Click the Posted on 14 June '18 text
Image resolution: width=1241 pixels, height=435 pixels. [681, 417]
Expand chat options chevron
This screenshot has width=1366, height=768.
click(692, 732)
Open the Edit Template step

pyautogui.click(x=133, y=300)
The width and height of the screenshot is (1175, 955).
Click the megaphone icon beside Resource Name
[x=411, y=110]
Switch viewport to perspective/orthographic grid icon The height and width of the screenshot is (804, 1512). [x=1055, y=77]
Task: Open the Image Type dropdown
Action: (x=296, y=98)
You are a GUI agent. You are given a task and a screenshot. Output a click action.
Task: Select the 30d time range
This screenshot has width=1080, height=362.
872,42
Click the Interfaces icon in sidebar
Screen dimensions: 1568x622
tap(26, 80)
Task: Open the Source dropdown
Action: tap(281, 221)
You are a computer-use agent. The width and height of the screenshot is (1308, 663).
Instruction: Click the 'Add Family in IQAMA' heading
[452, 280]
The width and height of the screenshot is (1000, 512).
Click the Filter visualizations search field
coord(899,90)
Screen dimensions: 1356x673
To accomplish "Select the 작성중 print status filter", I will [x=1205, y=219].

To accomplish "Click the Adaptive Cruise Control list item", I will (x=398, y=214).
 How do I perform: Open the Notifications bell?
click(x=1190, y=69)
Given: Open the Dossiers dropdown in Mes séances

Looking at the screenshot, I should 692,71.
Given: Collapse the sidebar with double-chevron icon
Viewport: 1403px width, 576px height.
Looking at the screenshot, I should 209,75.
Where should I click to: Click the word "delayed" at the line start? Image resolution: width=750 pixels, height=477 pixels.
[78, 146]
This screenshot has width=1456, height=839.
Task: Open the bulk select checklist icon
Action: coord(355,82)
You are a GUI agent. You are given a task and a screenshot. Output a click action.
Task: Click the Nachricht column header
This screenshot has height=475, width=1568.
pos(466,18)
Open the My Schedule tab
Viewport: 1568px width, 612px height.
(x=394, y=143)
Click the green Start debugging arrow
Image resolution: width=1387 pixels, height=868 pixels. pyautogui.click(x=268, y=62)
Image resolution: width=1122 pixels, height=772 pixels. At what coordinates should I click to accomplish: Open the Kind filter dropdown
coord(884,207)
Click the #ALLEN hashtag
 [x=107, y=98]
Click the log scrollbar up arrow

▶ Exercise aim
Repeat word for word the lines running from the line containing "Task: Click the Nachricht column header" to the end of the entries above, inclusive.

▶ Your response
Task: Click the Nachricht column header
This screenshot has height=475, width=1568.
pos(466,18)
Open the My Schedule tab
Viewport: 1568px width, 612px height.
(x=394, y=143)
Click the green Start debugging arrow
Image resolution: width=1387 pixels, height=868 pixels. pyautogui.click(x=268, y=62)
Image resolution: width=1122 pixels, height=772 pixels. At what coordinates should I click to accomplish: Open the Kind filter dropdown
coord(884,207)
Click the #ALLEN hashtag
 [x=107, y=98]
Click the log scrollbar up arrow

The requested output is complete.